Participant identification

Repeat visits corresponding to participants enrolled outside the lock date range [Context check r qc_pids_out_lock_range_repeat]

write(" o Follow-ups corresponding to participants enrolled outside the lock date range", stderr())
qc_description <- paste0("Repeat visits are relevant only if associated to participants enrolled between the start date ", start_date, " and the lock date on ", lock_date, ".")
qc_rule <- "Discard repeat visit records of participants who are enrolled in the Day 0 database outside the date range considered for the lock."
qc_type <- "nonvalid_ids2"
df <- repeat_data
idcol1 <- "prev_id"
refdf <- rbind(facility_data_before_start,
               facility_data_after_lock) %>%
  dplyr::filter( !is.na(child_id) )
idcol2 <- "child_id"
cleaning <- "drop_all"
qc_text <- "participant IDs outside the lock date range"
qc_idx <- qc_pids_out_lock_range_repeat
qc_export_label <- "pids_outside_lock_range"
qc_export_description <- "the repeat visit corresponds to a child who has been enrolled outside the date range for the lock"
cat(knitr::knit_child('database_export_sub_quality_check.Rmd',
                      envir = environment(),
                      quiet = TRUE))
n_outlock_pids_repeat_records <- n_detected
repeat_data <- cleaned_df %>%
  dplyr::rename(date_repeat = date_visit)

Non-valid participant IDs [Context check r qc_nonvalid_repeat]
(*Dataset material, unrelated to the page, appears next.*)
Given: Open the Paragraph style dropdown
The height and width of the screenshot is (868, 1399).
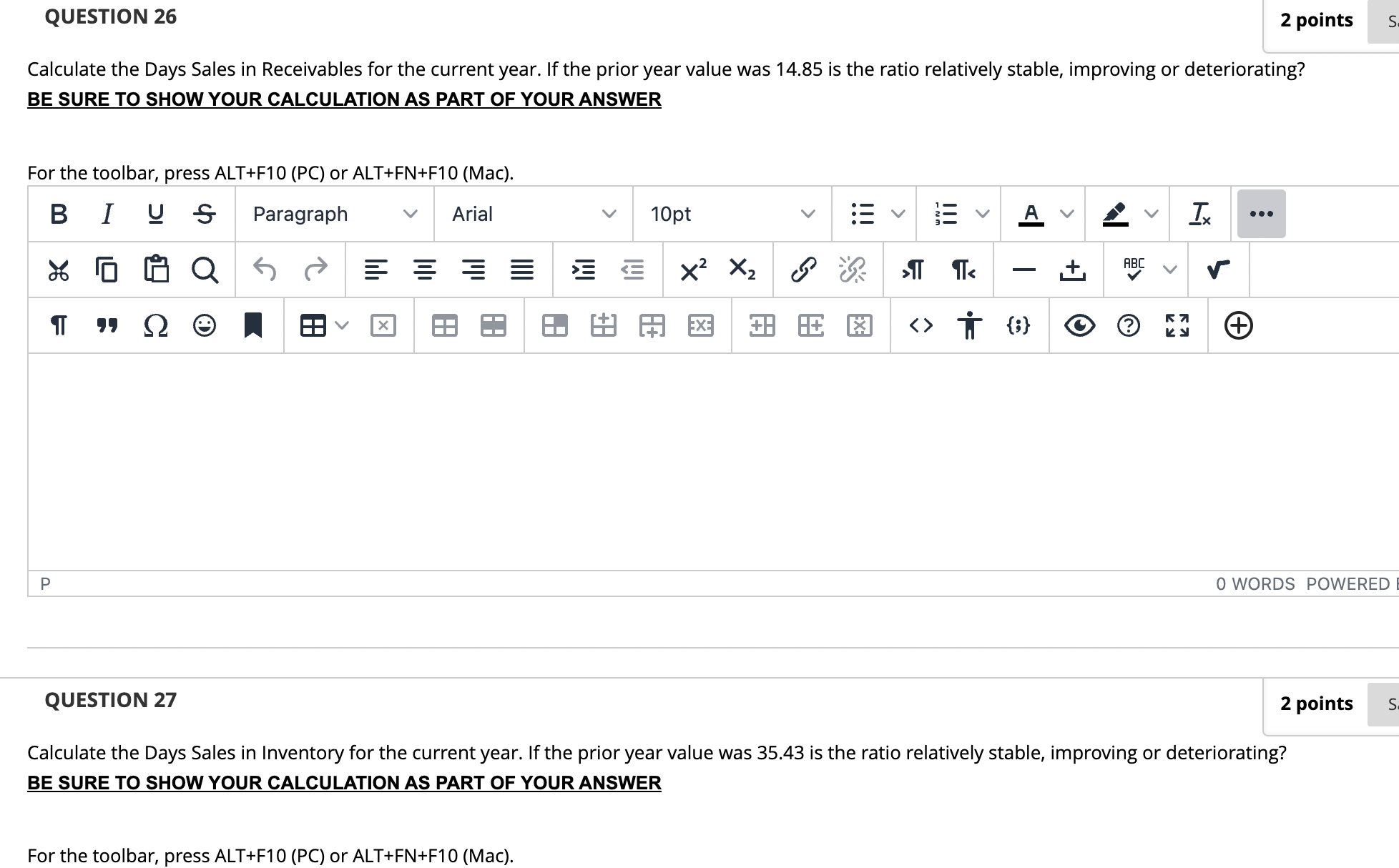Looking at the screenshot, I should [333, 213].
write(" o Non-valid participant IDs", stderr())
repeat_data_with_id <- repeat_data %>%
  dplyr::filter(!is.na(prev_id))

::: {custom-style="redparagraph"} Initial check r qc_nonvalid_repeata :::

qc_description <- "Repeat visits are relevant only if they can be reconciled with a participant enrolled at Day 0. Reconciliation is based on the participant ID. Non-reconciled repeat visits are searched for matched names."
qc_rule <- "Keep only IDs of children who can be found in the initial Day 0 database."
qc_type <- "nonvalid_ids_identify_names"
df <- repeat_data_with_id
idcol1 <- "prev_id"
refdf <- allday0_data
idcol2 <- "child_id"
datecol <- "date_repeat"
col_name <- "child_name"
ldate_diff <- -29
udate_diff <- -1
matched_names <- TRUE
cleaning <- "drop_all"
qc_text <- "non-valid participant IDs"
qc_idx <- paste0(qc_nonvalid_repeat, "a")
qc_export_label <- "nonvalid_pids_repeat_with_matched_names"
qc_export_description <- "the child ID does not correspond to any ID found in the locked Day 0 database"
cat(knitr::knit_child('database_export_sub_quality_check.Rmd',
                      envir = environment(),
                      quiet = TRUE))

n_nonvalid_pids_repeat_records <- n_detected
mc_description <- ""
to_correct_df <- repeat_data_with_id
correction_type <- "correct_repeat_non_valid_ids"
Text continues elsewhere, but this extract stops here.